* EXCERPTED RECORDS:

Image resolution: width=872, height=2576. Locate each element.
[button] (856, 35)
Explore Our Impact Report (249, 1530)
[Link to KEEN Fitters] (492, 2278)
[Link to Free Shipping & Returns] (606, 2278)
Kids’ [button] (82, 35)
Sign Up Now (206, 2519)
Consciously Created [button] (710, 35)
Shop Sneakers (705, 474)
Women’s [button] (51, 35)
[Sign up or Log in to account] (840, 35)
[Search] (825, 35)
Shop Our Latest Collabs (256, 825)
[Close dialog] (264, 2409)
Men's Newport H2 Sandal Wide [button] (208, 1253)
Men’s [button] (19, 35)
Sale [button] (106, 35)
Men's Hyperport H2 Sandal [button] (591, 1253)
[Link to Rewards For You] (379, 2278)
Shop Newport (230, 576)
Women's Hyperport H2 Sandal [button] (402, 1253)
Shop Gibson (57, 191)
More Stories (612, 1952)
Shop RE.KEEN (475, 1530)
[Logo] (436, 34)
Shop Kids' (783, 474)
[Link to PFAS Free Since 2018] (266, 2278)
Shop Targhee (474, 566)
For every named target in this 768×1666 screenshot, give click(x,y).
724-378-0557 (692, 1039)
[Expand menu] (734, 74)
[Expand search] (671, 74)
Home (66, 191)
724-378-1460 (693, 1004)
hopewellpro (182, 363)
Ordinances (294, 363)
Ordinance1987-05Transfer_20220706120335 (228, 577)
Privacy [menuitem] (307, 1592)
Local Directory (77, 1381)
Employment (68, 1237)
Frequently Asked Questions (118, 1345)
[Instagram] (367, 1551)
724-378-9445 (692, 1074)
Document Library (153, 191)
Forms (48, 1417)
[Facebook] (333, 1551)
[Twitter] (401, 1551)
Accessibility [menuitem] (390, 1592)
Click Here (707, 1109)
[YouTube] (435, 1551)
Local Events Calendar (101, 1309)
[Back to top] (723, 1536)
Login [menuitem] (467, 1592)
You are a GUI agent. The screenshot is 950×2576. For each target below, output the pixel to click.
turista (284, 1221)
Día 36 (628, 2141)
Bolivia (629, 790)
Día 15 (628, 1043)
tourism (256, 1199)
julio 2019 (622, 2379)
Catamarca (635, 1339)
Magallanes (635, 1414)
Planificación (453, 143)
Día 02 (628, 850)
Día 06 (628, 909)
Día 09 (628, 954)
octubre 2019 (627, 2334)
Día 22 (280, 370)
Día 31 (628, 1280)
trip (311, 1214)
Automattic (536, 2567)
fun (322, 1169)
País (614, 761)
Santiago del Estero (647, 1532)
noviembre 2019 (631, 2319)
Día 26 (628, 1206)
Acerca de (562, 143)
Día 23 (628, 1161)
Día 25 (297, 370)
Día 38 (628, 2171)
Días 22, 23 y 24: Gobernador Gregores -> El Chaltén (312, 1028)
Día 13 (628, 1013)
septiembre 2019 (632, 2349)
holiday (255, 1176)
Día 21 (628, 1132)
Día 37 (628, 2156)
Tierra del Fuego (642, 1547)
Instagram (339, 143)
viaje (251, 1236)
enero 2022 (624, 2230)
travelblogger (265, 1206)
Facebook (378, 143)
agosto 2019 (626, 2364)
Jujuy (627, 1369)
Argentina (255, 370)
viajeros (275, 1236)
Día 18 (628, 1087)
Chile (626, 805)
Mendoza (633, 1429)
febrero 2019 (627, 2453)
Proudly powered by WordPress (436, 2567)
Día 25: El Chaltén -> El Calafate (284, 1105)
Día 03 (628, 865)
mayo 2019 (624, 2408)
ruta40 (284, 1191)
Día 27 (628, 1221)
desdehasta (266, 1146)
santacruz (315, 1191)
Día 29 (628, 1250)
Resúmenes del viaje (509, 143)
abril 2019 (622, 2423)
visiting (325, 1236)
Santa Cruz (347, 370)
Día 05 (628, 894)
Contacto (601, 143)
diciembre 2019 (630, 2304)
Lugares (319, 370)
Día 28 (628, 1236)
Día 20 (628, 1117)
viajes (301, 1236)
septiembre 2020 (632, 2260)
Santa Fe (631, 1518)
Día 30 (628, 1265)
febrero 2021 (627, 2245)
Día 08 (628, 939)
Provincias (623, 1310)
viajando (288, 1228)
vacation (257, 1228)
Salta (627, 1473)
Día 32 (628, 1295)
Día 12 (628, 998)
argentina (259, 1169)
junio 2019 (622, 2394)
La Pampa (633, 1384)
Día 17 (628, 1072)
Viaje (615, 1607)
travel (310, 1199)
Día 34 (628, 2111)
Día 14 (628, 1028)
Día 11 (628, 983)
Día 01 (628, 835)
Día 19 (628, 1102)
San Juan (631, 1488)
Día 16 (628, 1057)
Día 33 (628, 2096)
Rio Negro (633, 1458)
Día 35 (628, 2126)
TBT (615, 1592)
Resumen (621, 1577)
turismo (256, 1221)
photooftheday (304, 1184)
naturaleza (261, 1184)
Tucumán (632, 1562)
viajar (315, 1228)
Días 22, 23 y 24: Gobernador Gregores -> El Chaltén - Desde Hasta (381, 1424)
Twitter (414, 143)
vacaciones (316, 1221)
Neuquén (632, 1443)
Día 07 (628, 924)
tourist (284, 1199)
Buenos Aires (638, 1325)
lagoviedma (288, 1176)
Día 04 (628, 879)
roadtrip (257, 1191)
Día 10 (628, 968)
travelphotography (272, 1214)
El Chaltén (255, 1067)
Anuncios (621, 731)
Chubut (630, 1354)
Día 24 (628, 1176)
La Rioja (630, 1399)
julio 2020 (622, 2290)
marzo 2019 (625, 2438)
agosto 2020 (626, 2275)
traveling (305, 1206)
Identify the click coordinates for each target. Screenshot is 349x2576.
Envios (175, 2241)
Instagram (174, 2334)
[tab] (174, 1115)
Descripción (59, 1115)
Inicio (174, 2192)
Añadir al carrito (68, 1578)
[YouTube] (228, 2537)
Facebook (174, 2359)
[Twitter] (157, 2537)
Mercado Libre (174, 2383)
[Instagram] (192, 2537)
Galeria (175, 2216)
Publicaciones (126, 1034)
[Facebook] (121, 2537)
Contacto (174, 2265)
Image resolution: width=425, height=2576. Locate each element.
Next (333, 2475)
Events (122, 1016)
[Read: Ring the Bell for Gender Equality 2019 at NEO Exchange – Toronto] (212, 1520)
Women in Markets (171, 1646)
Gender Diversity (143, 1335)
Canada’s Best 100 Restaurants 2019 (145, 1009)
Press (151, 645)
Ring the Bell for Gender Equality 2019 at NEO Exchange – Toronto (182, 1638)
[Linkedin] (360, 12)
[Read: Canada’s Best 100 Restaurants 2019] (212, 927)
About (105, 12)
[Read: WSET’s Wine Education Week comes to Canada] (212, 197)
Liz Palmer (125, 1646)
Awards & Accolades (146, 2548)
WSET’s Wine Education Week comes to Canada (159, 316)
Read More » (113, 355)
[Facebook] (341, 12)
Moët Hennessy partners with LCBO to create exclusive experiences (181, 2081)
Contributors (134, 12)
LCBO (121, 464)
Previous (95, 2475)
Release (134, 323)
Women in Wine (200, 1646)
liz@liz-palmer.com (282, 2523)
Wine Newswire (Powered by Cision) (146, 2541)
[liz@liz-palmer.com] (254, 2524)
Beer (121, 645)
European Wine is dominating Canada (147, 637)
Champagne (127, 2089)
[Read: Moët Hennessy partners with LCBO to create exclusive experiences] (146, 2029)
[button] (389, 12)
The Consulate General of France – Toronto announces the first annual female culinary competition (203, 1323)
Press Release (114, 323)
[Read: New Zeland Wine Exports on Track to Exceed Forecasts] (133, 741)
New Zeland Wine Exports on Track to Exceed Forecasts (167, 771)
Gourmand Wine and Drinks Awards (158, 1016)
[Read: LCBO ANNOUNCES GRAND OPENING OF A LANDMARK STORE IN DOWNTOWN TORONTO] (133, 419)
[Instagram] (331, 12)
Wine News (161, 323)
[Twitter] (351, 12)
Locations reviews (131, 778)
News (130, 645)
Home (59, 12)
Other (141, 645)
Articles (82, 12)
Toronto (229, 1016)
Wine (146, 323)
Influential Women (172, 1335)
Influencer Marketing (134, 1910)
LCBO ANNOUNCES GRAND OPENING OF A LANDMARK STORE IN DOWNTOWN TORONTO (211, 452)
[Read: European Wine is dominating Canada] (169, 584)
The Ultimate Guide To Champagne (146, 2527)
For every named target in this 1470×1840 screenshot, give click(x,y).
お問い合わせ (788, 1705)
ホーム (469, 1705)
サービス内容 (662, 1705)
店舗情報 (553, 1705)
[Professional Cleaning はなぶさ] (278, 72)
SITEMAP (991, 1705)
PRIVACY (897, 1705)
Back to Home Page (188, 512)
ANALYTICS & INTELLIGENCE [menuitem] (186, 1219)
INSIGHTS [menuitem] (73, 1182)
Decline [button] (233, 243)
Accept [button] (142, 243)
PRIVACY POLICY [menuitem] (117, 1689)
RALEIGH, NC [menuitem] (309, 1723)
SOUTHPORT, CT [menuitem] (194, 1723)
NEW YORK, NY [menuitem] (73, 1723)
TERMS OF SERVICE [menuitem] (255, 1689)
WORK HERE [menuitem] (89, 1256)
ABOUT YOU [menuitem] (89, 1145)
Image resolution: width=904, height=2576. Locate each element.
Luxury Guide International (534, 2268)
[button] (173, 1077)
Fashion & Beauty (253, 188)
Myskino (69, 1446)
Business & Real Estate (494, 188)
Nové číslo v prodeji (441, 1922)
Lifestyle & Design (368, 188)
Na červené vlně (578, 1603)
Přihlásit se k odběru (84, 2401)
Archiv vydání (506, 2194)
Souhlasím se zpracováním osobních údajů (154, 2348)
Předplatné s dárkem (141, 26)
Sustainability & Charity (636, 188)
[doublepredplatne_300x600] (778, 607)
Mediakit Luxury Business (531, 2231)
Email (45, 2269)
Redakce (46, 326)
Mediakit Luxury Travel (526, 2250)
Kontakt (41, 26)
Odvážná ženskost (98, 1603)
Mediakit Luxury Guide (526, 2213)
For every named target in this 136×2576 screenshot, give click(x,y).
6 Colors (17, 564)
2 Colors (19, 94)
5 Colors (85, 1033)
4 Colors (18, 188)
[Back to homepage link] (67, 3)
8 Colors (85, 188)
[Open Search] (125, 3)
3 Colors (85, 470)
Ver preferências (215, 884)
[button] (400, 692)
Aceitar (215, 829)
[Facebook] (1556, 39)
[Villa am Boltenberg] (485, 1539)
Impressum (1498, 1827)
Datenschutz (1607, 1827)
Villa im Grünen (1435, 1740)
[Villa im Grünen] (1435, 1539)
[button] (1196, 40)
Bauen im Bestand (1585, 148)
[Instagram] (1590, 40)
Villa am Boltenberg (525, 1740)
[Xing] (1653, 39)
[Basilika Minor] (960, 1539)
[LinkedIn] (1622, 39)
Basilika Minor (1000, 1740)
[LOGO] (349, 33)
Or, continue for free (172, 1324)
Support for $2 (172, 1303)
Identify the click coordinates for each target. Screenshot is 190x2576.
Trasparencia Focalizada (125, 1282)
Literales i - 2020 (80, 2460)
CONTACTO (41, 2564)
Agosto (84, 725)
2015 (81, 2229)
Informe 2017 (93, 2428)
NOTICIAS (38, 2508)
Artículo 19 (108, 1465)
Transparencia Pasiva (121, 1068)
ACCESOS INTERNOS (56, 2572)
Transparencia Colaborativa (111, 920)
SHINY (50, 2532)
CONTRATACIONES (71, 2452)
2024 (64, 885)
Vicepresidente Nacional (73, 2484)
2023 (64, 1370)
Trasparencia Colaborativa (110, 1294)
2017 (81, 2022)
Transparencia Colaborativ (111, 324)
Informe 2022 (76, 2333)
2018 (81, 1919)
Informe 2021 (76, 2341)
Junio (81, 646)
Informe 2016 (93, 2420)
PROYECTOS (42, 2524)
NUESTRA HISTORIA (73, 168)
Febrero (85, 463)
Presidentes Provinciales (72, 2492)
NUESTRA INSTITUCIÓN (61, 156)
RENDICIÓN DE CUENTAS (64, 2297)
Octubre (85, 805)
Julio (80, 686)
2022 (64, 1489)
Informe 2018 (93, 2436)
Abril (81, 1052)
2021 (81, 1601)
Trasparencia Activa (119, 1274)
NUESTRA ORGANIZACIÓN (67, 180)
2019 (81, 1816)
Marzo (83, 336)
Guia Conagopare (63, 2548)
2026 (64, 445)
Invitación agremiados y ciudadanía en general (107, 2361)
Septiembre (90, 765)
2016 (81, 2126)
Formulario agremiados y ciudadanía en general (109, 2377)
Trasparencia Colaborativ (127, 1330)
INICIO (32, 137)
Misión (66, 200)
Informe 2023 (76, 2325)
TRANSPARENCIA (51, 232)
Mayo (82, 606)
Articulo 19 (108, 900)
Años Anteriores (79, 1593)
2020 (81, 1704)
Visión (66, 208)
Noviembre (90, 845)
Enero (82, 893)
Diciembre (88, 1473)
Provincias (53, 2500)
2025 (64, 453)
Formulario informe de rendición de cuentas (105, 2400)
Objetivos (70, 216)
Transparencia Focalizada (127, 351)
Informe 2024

* ASSIGNMENT:
Would you copy, word for word, only the lines from the start of the listing to the one that contains "Día 02 (628, 850)", both included?

* EXERCISE ANSWER:
Image resolution: width=872, height=2576. Locate each element.
[button] (856, 35)
Explore Our Impact Report (249, 1530)
[Link to KEEN Fitters] (492, 2278)
[Link to Free Shipping & Returns] (606, 2278)
Kids’ [button] (82, 35)
Sign Up Now (206, 2519)
Consciously Created [button] (710, 35)
Shop Sneakers (705, 474)
Women’s [button] (51, 35)
[Sign up or Log in to account] (840, 35)
[Search] (825, 35)
Shop Our Latest Collabs (256, 825)
[Close dialog] (264, 2409)
Men's Newport H2 Sandal Wide [button] (208, 1253)
Men’s [button] (19, 35)
Sale [button] (106, 35)
Men's Hyperport H2 Sandal [button] (591, 1253)
[Link to Rewards For You] (379, 2278)
Shop Newport (230, 576)
Women's Hyperport H2 Sandal [button] (402, 1253)
Shop Gibson (57, 191)
More Stories (612, 1952)
Shop RE.KEEN (475, 1530)
[Logo] (436, 34)
Shop Kids' (783, 474)
[Link to PFAS Free Since 2018] (266, 2278)
Shop Targhee (474, 566)
For every named target in this 768×1666 screenshot, give click(x,y).
724-378-0557 (692, 1039)
[Expand menu] (734, 74)
[Expand search] (671, 74)
Home (66, 191)
724-378-1460 (693, 1004)
hopewellpro (182, 363)
Ordinances (294, 363)
Ordinance1987-05Transfer_20220706120335 (228, 577)
Privacy [menuitem] (307, 1592)
Local Directory (77, 1381)
Employment (68, 1237)
Frequently Asked Questions (118, 1345)
[Instagram] (367, 1551)
724-378-9445 (692, 1074)
Document Library (153, 191)
Forms (48, 1417)
[Facebook] (333, 1551)
[Twitter] (401, 1551)
Accessibility [menuitem] (390, 1592)
Click Here (707, 1109)
[YouTube] (435, 1551)
Local Events Calendar (101, 1309)
[Back to top] (723, 1536)
Login [menuitem] (467, 1592)
You are a GUI agent. The screenshot is 950×2576. For each target below, output the pixel to click.
turista (284, 1221)
Día 36 (628, 2141)
Bolivia (629, 790)
Día 15 (628, 1043)
tourism (256, 1199)
julio 2019 (622, 2379)
Catamarca (635, 1339)
Magallanes (635, 1414)
Planificación (453, 143)
Día 02 (628, 850)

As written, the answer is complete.